Recommandation 3 : appuyer la réflexion sur la modification de certains paramètres de l’aménagement écosystémique sur le mémoire “L’aménagement écosystémique des forêts dans le contexte des changements climatiques” déposé au gouvernement du Québec en 2017 par un comité d’expert-es.

Recommandation 4 : Poursuivre la recherche sur la migration assistée, particulièrement en ce qui concerne l’introduction d’espèces non naturellement présentes sur le territoire, et attendre d’avoir obtenu des résultats probants avant la mise en place de cette pratique à grande échelle.

Recommandation 5 : Que le gouvernement du Québec remette en question la prépondérance des intérêts de l’industrie forestière dans le financement de l’aménagement du territoire afin de prendre en compte les autres bénéfices attendus de la forêt par la société.

Recommandation 6 : Que le gouvernement optimise ses investissements dans l’industrie forestière en tenant compte de la nouvelle réalité climatique et socio-économique des usages de la forêt.

Recommandation 7 : Amorcer la création d’un plan de transition juste du secteur forestier et de diversification économique des communautés forestières, dans un processus de cocréation avec les parties prenantes.

Recommandation 8 : Associer à la possibilité forestière une plage de valeurs et/ou une marge pour faire face aux besoins de conservation et à ceux des espèces en péril, ainsi qu’aux aléas tels que les risques climatiques ou les épidémies.

Recommandation 9 : Retrancher les projets d’aires protégées des calculs de possibilité forestière.

Recommandation 10 : Adapter les normes et conditions qui encadrent l’usage du bois en construction afin d’encourager le remplacement de l’acier et du béton par du bois, de réduire les émissions de GES du secteur de la construction et de favoriser la séquestration du carbone.

Recommandation 11 : Prendre en considération la capacité de stockage carbone des forêts et exclure des possibilités les forêts qui offrent la meilleure performance de stockage à long terme.

Recommandation 12 : Utiliser les technologies en développement qui permettent de simuler dans la planification à moyen et long terme les effets des interventions sur les flux de carbone forestier, dans une optique d’optimisation de la contribution des forêts à la lutte contre les changements climatiques.

Recommandation 13 : Prendre en considération les aires protégées comme puits de carbone forestier en tant que forêts complexes qui captent le carbone dans leur sol.

Recommandation 14 : Donner aux directions régionales des ministères concernés la latitude de planifier de manière intégrée le territoire public aux niveaux forestier, minier et énergétique.

Recommandation 15 : Que le ministère se dote d’un fonds pour financer la participation des OBNL et divers groupes d’intérêt aux tables GIRT.

Recommandation 16 : Rétablir une instance régionale permettant aux différents acteurs de la société civile de participer à la gestion des ressources naturelles et du territoire à un niveau stratégique, telle que les Commissions régionales sur les ressources naturelles et le territoire (CRRNT).

Recommandation 17 : Rendre conforme aux exigences de la certification FSC l’intensification de la production forestière.

Recommandation 18 : Optimiser l’usage des chemins afin de réduire leur quantité.

- _CONSIGNES_:
A. Résumez en deux phrases l'extrait sur les recommandations forestières.
B. D'après l'extrait sur les recommandations forestières, pourquoi faudrait-il associer à la possibilité forestière une plage de valeurs ou une marge ?
C. Rédigez la suite de l'extrait sur les recommandations forestières, à partir de la recommandation 19.

- _SECTION DES DONNÉES_:
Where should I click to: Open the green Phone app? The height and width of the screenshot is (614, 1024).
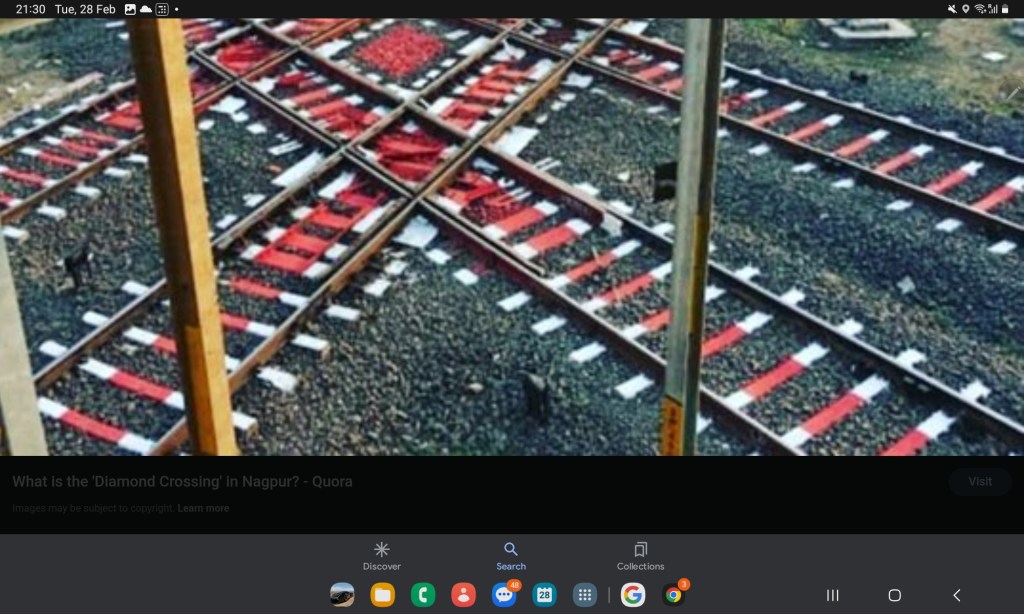[423, 595]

- _RÉPONSES AUX CONSIGNES_:
A. Ces recommandations proposent d'adapter l'aménagement et le calcul de la possibilité forestière aux changements climatiques, aux besoins de conservation et au stockage du carbone, notamment en retranchant les aires protégées des calculs. Elles visent aussi l'industrie et la gouvernance : remettre en question la prépondérance des intérêts de l'industrie forestière, amorcer un plan de transition juste et rétablir la participation de la société civile à la gestion du territoire.

B. Cette plage ou cette marge servirait à faire face aux besoins de conservation et à ceux des espèces en péril. Elle permettrait aussi de parer aux aléas, comme les risques climatiques ou les épidémies.

C.
Recommandation 19 : Prévoir la fermeture des chemins dès leur planification.

Recommandation 20 : Accroître l’accompagnement aux propriétaires de forêt privée dans leurs pratiques d’aménagement et de conservation en leur offrant notamment des outils adaptés.

Recommandation 21 : Rétablir une application plus rigoureuse du principe de résidualité de l’approvisionnement en bois provenant de la forêt publique, surtout dans les régions où la forêt privée domine.

Recommandation 22 : Étudier la possibilité de réduire le nombre de régimes spéciaux d’affectations et de droits dans la gestion forestière québécoise.

Recommandation 23 : Recommandations concernant les TIAM :
Abroger l’article 246 de la Loi sur l’aménagement et l’urbanisme, qui entérine la préséance de la Loi sur les mines.
Élargir la portée du mécanisme des TIAM et ses critères d’application afin de ne pas entraver l’atteinte des objectifs de conservation de la biodiversité du territoire (soit 30% d’ici 2030) avec une représentativité dans toutes les provinces naturelles du Québec, incluant au sud du Saint-Laurent.
Les TIAM ne devraient pas pouvoir être refusés pour raison de claim préexistants.
Les TIAM devraient inclure une consultation publique dans leur processus d’identification.
Mettre en place un système pour que les MRC soient informées dès qu’un claim est pris sur leur territoire.
Accélérer et simplifier le processus d’approbation des TIAM identifiés par les MRC.

Recommandation 24 : Rendre aux TLGIRT, qui se concentrent actuellement sur les ressources forestières, le rôle de gestion de tout le territoire que leur attribue l’esprit de la Loi.

Recommandation 25 : Encourager le développement de la filière de la biomasse forestière comme une opportunité d’avenir pour le secteur forestier et une solution pour la décarbonation de l’économie.

Recommandation 26 : Mettre en place une tarification biénergie qui accorde un tarif préférentiel pour l’électricité si en contrepartie il y a utilisation de la biomasse lors des heures de pointe.

Recommandation 27 : Développer la filière de la biomasse forestière résiduelle, avec un encadrement permettant de s’assurer qu’elle est une solution énergétique durable.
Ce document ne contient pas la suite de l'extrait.